Чудище северной земли оказалось не таким уж и страшным, каким его ожидало увидеть и готовилось к встрече чудище научно-философс­-ких представлений самого Духа. Два чудища спокойно посмотрели друг на друга, синхронно зевнули, на секунду обнажив истёртые зубы, и задремали вновь  каждый в своём привычном и уютном логове. Собственно, Дух в очередной раз перемещался из страны в страну не только с целью долговременной смены места жительства, но и по обычным своим делам  в качестве представителя международной гуманитарной миссии, будучи экспертом-аналитиком, распределяющим грантовые фонды. Из непривычного к привычному объёму хлопот добавлялась только одна новая забота  Ро. Да свербела где-то в мозжечке не до конца ясная, не оформленная в какой-либо план мысль: он напишет в России свою лучшую книгу.

 

Грэя в России интересовало только земное  прибыль и приключения, Дух надеялся не только на приключения, но и на «прибыль» в мире науки. Мировая легенда о некоей «особости» страны навязывалась миру, чаще всего, самими русскими.

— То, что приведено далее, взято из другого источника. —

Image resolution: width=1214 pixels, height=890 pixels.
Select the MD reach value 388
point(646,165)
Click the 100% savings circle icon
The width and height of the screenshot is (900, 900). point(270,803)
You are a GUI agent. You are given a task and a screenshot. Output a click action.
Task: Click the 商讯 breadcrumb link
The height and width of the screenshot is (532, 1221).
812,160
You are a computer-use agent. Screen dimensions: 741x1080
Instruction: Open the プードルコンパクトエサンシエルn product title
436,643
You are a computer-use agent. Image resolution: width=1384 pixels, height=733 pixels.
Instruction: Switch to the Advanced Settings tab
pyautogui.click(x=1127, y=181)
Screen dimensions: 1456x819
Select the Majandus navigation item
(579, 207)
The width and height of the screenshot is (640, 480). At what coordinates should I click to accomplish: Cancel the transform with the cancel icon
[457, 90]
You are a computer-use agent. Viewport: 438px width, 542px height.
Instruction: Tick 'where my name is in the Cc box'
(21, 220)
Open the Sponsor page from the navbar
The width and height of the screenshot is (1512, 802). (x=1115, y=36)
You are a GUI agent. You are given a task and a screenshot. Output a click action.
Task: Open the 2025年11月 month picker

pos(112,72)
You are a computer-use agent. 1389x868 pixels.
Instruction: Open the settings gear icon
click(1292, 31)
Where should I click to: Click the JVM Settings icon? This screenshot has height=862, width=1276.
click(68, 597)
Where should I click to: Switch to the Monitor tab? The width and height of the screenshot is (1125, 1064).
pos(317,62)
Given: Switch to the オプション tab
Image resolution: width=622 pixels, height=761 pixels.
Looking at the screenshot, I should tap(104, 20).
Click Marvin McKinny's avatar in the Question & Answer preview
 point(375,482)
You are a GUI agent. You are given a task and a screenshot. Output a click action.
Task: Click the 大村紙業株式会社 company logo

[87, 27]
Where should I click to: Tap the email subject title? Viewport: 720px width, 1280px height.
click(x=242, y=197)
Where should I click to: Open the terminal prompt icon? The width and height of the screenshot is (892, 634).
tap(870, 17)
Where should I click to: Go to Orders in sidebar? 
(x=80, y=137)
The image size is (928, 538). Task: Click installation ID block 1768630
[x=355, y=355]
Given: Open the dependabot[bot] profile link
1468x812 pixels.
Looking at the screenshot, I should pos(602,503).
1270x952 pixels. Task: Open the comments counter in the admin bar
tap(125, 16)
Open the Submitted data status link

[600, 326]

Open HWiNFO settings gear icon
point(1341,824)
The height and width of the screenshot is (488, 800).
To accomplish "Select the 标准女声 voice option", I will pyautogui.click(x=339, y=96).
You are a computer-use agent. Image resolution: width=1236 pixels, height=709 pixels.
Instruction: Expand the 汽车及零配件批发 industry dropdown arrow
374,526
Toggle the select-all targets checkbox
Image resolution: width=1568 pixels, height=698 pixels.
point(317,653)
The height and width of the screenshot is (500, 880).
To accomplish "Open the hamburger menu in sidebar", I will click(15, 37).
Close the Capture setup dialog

В ядовитое облако этой легенды, в атмосферу рефлексивной значительности попадали и зарубежные любители рискнуть не только головой, но и душой,  вдохнув опиум «особости», они тоже становились апологетами России. Подростковая страсть  дойти до дна и ковыряться в своём внутреннем мире для того, чтобы постичь всю Вселенную или даже Бога  поражала, как проказа, до абсолютной неизлечимости всякого, кто проявлял к этому интерес. Титаны от литературы и философии «наковыривали» немало интересного, показывая миру своего персонального Бога, управляющего их персональной Вселенной. Этот подвиг не мог не восхищать. Но что вызывало усмешку и досадную неловкость, так это то, что и необразованные люди, даже воры и разбойники, занимались здесь тем же самым. Их самодельные идеалы были невелики и примитивны. Но они  были! Миллионы самых различных микроскопических «богов» и «вселенных» традиционно спорили друг с другом на территории огромной печальной страны, превращая её существование в перманентное состояние гражданской войны  в мирное время невидимой, как затаившийся пожар. Внешние исследователи и аналитики в конце-концов раскусили эту национальную загадку и, когда границы России открылись, всевозможные зарубежные институты воспряли  и религиозные общины, и образовательные центры, и чьи-то правительственные овцы в овечьей шкуре, и спецотделы разведуправлений,  все, кому не лень, ринулись «разоружать» и «учить» не толерантного соседа по планете, который в истерическом припадке очередной гражданской войны запросто мог погубить и себя, и многих вокруг. Ехали  помогать. Но не России, а себе. Дух, собственно, катился на гребне этой же волны, поднявшейся вдруг и плещущей со всех сторон на необитае­мый, с точки зрения разума и порядка, остров  Русь. Люди здесь были умны, но не настолько, чтобы ошибаться управляемо, они здесь были глупы, но не настолько, чтобы не знать об этом. Люди плавно кочевали от одного берега разума к другому, угрюмо приветствуя при встрече и не в меру жизнерадостных новичков, и старых знакомых.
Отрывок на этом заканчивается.